People and organisations
- Head of state: Ruhollah Khomeini
- Head of government: Mehdi Bazargan
- Deputy head of government: None
- Chairman of Council of the Islamic Revolution: Morteza Motahhari Mahmoud Taleghani Mohammad Beheshti
- No. of ministers: 18
- Ministers removed: 7
- Total no. of members: 27
- Member party: Freedom Movement (Iran Party, Party of the Iranian People, Nation Party); National Front; JAMA;

History
- Election: None
- Legislature term: None
- Predecessor: Government of Shapour Bakhtiar
- Successor: Interim Government of Iran (1979–80)

= Interim Government of Iran (1979) =

Government of Iran from February to November 1979

The Interim Government of Iran (دولت موقت ايران) was the first government established in Iran after the Iranian Revolution. It was formed by the order of Ruhollah Khomeini on 4 February 1979, and headed by Mehdi Bazargan. For a week, both Bazargan and Shapour Bakhtiar, the Shah's last appointed prime minister, claimed to be the legitimate leader of the Iranian government; the dispute ended when Bakhtiar fled to France on 11 February 1979. Bazargan then introduced a seven-member cabinet on 14 February, with Ebrahim Yazdi named foreign minister.

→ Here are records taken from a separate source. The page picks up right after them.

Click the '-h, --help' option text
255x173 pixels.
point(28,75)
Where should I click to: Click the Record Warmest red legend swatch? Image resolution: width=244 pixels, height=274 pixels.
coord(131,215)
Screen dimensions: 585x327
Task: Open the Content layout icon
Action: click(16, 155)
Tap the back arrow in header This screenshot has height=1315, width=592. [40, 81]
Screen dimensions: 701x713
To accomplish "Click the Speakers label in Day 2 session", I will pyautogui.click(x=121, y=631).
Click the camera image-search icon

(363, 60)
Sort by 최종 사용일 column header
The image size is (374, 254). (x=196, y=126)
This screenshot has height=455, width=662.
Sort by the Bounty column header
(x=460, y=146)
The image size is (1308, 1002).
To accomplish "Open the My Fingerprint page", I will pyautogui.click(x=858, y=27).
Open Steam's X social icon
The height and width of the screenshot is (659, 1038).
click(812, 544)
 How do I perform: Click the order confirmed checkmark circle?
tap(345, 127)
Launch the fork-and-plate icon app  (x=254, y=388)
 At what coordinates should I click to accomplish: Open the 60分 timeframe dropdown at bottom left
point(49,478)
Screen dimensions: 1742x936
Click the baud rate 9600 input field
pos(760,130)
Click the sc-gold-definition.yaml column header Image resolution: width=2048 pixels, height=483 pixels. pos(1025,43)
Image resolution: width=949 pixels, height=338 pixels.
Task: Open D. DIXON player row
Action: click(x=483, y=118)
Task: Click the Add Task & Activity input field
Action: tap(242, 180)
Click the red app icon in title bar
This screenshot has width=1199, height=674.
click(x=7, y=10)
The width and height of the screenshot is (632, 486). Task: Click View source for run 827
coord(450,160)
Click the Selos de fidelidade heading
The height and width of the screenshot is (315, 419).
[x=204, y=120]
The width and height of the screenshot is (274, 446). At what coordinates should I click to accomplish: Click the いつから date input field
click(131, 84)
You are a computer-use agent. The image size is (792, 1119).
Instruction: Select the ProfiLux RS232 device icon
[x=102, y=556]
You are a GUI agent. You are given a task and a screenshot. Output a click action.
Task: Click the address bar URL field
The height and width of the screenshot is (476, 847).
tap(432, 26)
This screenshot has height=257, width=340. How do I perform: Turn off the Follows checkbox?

The constitution of the newly-formed Islamic Republic of Iran was adopted by referendum on 24 October 1979, with plans to encode it on 3 December 1979. Before that could happen, however, the Interim Government resigned en masse on 6 November, just two days after the takeover of the American embassy. As a result, the Council of the Islamic Revolution took over. It formed the second Interim Government of Iran (1979–80), which led the country until the establishment of the first Islamic Consultative Assembly on 12 August 1980. Bazargan was elected to the Assembly, representing the Tehran district.

==Formation==
When Khomeini returned to a revolutionary Iran after his 15-year exile, he sought a transitional government to govern until a new constitution could be ratified. However, he faced opposition from Shapour Bakhtiar, whom the outgoing Shah had tasked with establishing a civilian administration On 4 February 1979, Khomeini issued a decree appointing Bazargan, a veteran member of the Freedom Movement of Iran, as the prime minister of a "Provisional Islamic Revolutionary Government" (PRG). In his decree, Khomeini made it clear that Iranians were religiously obliged to obey Bazargan and the new government:

As a man who, through the guardianship that I have from the holy lawgiver, I hereby pronounce Bazargan as the ruler, and since I have appointed him, he must be obeyed. The nation must obey him. This is not an ordinary government. It is a government based on sharia. Opposing this government means opposing the sharia of Islam...revolt against God's government is a revolt against God. Revolt against God is blasphemy.

—Ruhollah Khomeini

Khomeini's statement came before the Iranian Army announced it would remain neutral in conflicts between revolutionaries and guardians of the government left in place by the Shah. Bakhtiar, rendered powerless, resigned the same day of the announcement, 11 February 1979, which is now officially remembered in Iran as the Islamic Revolution's Victory Day. The new provisional government, however, was described as "subordinate" to the Revolutionary Council, having had difficulty dealing with conflicting messages and decision-making from the latter.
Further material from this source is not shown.